#### Challenge:
Render every line of the listing below as a numbered list, omitting any blank lines.

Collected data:
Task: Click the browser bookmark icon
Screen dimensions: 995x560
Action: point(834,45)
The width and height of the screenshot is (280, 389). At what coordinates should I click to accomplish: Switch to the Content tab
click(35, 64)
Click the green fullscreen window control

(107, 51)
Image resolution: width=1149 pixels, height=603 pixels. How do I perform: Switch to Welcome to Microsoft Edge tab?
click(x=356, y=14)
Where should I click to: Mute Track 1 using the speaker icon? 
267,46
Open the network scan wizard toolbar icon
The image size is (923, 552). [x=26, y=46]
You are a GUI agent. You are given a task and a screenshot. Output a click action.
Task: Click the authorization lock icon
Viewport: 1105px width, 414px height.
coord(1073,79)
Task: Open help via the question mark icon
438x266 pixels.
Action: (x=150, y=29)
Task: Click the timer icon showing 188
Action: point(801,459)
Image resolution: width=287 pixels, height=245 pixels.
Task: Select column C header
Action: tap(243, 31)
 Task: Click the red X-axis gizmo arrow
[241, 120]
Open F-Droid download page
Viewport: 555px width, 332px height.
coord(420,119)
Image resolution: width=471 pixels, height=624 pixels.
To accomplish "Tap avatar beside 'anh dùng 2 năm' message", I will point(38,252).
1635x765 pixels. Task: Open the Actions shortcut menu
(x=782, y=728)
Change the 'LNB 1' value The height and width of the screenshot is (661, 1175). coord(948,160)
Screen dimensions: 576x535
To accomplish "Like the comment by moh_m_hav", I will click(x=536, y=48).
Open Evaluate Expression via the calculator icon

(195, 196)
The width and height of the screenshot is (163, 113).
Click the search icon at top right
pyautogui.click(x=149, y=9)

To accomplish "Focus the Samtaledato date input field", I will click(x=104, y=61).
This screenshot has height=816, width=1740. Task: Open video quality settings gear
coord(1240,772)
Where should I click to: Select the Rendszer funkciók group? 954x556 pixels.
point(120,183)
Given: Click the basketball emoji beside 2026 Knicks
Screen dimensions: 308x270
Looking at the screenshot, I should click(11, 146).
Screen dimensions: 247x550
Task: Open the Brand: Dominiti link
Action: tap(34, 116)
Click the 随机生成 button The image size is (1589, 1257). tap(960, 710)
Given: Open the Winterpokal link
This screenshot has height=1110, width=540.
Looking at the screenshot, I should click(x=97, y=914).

#### Complete answer:
1. Task: Click the browser bookmark icon
2. Screen dimensions: 995x560
3. Action: point(834,45)
4. The width and height of the screenshot is (280, 389). At what coordinates should I click to accomplish: Switch to the Content tab
5. click(35, 64)
6. Click the green fullscreen window control
7. (107, 51)
8. Image resolution: width=1149 pixels, height=603 pixels. How do I perform: Switch to Welcome to Microsoft Edge tab?
9. click(x=356, y=14)
10. Where should I click to: Mute Track 1 using the speaker icon? 
11. 267,46
12. Open the network scan wizard toolbar icon
13. The image size is (923, 552). [x=26, y=46]
14. You are a GUI agent. You are given a task and a screenshot. Output a click action.
15. Task: Click the authorization lock icon
16. Viewport: 1105px width, 414px height.
17. coord(1073,79)
18. Task: Open help via the question mark icon
19. 438x266 pixels.
20. Action: (x=150, y=29)
21. Task: Click the timer icon showing 188
22. Action: point(801,459)
23. Image resolution: width=287 pixels, height=245 pixels.
24. Task: Select column C header
25. Action: tap(243, 31)
26.  Task: Click the red X-axis gizmo arrow
27. [241, 120]
28. Open F-Droid download page
29. Viewport: 555px width, 332px height.
30. coord(420,119)
31. Image resolution: width=471 pixels, height=624 pixels.
32. To accomplish "Tap avatar beside 'anh dùng 2 năm' message", I will point(38,252).
33. 1635x765 pixels. Task: Open the Actions shortcut menu
34. (x=782, y=728)
35. Change the 'LNB 1' value The height and width of the screenshot is (661, 1175). coord(948,160)
36. Screen dimensions: 576x535
37. To accomplish "Like the comment by moh_m_hav", I will click(x=536, y=48).
38. Open Evaluate Expression via the calculator icon
39. (195, 196)
40. The width and height of the screenshot is (163, 113).
41. Click the search icon at top right
42. pyautogui.click(x=149, y=9)
43. To accomplish "Focus the Samtaledato date input field", I will click(x=104, y=61).
44. This screenshot has height=816, width=1740. Task: Open video quality settings gear
45. coord(1240,772)
46. Where should I click to: Select the Rendszer funkciók group? 954x556 pixels.
47. point(120,183)
48. Given: Click the basketball emoji beside 2026 Knicks
49. Screen dimensions: 308x270
50. Looking at the screenshot, I should click(11, 146).
51. Screen dimensions: 247x550
52. Task: Open the Brand: Dominiti link
53. Action: tap(34, 116)
54. Click the 随机生成 button The image size is (1589, 1257). tap(960, 710)
55. Given: Open the Winterpokal link
56. This screenshot has height=1110, width=540.
57. Looking at the screenshot, I should click(x=97, y=914).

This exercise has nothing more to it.